[PATCH v3 09/21] KVM: arm64: Convert unmap_stage2_range() to generic page-table API

Tue Sep 8 09:07:37 EDT 2020

Hi Will,

On 9/3/20 6:57 PM, Will Deacon wrote:
> On Wed, Sep 02, 2020 at 05:23:08PM +0100, Alexandru Elisei wrote:
>> On 8/25/20 10:39 AM, Will Deacon wrote:
>>> Convert unmap_stage2_range() to use kvm_pgtable_stage2_unmap() instead
>>> of walking the page-table directly.
>>>
>>> Cc: Marc Zyngier <maz at kernel.org>
>>> Cc: Quentin Perret <qperret at google.com>
>>> Signed-off-by: Will Deacon <will at kernel.org>
>>> ---
>>>  arch/arm64/kvm/mmu.c | 57 +++++++++++++++++++++++++-------------------
>>>  1 file changed, 32 insertions(+), 25 deletions(-)
>>>
>>> diff --git a/arch/arm64/kvm/mmu.c b/arch/arm64/kvm/mmu.c
>>> index 704b471a48ce..751ce2462765 100644
>>> --- a/arch/arm64/kvm/mmu.c
>>> +++ b/arch/arm64/kvm/mmu.c
>>> @@ -39,6 +39,33 @@ static bool is_iomap(unsigned long flags)
>>>  	return flags & KVM_S2PTE_FLAG_IS_IOMAP;
>>>  }
>>>  
>>> +/*
>>> + * Release kvm_mmu_lock periodically if the memory region is large.

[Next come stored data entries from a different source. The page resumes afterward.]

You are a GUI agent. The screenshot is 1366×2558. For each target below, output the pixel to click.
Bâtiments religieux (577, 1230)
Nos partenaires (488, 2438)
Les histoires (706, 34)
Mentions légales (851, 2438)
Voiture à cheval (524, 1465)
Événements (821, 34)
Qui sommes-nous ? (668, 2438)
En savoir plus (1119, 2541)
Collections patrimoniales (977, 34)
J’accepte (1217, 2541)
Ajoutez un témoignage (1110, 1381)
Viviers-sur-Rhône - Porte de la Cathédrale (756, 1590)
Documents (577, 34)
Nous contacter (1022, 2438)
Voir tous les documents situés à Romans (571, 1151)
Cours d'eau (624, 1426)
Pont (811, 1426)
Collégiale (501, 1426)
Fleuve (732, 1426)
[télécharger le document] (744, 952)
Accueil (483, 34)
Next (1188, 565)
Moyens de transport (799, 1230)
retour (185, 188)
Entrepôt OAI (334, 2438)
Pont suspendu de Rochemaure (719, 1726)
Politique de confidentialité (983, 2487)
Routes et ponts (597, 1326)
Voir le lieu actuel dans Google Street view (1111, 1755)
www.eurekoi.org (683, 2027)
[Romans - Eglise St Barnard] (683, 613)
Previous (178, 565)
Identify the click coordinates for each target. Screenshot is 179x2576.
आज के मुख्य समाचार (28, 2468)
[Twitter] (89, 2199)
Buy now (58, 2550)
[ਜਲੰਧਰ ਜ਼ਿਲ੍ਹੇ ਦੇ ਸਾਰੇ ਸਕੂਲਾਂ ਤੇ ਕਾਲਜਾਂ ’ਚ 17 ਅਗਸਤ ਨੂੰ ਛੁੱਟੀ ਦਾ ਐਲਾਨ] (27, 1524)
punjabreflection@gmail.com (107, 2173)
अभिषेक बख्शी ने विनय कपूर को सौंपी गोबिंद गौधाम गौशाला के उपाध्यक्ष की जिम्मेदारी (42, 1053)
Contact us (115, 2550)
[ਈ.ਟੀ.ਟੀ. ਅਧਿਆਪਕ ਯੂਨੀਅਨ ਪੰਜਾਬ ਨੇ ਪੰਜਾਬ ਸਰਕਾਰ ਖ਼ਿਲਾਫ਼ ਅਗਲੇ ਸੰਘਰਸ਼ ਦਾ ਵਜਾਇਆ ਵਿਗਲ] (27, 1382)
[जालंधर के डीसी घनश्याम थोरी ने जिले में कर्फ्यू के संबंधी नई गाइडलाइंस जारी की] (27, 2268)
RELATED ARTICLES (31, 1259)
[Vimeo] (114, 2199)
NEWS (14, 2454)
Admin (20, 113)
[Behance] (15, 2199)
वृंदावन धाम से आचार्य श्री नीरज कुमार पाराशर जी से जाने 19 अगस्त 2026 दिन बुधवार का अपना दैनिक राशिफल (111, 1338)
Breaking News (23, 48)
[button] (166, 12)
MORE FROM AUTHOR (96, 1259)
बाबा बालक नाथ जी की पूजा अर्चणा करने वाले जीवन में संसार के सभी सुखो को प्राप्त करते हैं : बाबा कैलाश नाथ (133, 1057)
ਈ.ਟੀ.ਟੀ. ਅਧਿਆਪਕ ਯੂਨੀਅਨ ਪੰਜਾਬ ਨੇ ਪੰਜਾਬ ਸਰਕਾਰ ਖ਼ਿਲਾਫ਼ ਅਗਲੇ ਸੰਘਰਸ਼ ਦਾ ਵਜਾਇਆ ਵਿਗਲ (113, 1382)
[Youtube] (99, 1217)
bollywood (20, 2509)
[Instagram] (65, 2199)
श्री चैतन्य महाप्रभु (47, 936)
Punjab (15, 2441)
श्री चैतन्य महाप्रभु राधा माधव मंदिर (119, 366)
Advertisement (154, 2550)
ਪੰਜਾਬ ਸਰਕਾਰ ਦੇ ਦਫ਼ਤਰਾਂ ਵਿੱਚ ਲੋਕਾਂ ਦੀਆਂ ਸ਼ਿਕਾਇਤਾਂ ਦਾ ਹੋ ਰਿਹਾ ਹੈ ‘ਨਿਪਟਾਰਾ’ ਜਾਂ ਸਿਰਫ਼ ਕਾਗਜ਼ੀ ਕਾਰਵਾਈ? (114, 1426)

Otherwise,
>>> + * we may see kernel panics with CONFIG_DETECT_HUNG_TASK,
>>> + * CONFIG_LOCKUP_DETECTOR, CONFIG_LOCKDEP. Additionally, holding the lock too
>>> + * long will also starve other vCPUs. We have to also make sure that the page
>>> + * tables are not freed while we released the lock.
>>> + */
>>> +#define stage2_apply_range(kvm, addr, end, fn, resched)			\
>>> +({									\
>>> +	int ret;							\
>>> +	struct kvm *__kvm = (kvm);					\
>>> +	bool __resched = (resched);					\
>>> +	u64 next, __addr = (addr), __end = (end);			\
>>> +	do {								\
>>> +		struct kvm_pgtable *pgt = __kvm->arch.mmu.pgt;		\
>>> +		if (!pgt)						\
>>> +			break;						\
>> I'm 100% sure there's a reason why we've dropped the READ_ONCE, but it still looks
>> to me like the compiler might decide to optimize by reading pgt once at the start
>> of the loop and stashing it in a register. Would you mind explaining what I am
>> missing?
> The load always happens with the mmu_lock held, so I think it's not a
> problem because it means that the pointer is stable.
> spin_lock()/spin_unlock() imply compiler barriers.

I think you are correct, if this is supposed to always execute with kvm->mmu_lock
held, then pgt should not change between iterations. It didn't immediately occur
to me that that is the case because we check if pgt is NULL every iteration. If we
are relying on the lock being held, maybe we should move the pgt load + comparison
against NULL out of the loop? That should avoid any confusion and make the code
ever so slightly faster.

Also, I see that in __unmap_stage2_range() we check that the mmu_lock is held, but
we don't check that at all call sites (for example, in stage2_wp_range()). I
realize this is me bikeshedding, but that looks a bit asymmetrical. Should we move
the assert_spin_locked(&kvm->mmu_lock) statement in stage2_apply_range(), since
the function assumes the pgt will remain unchanged? What do you think?

Thanks,
Alex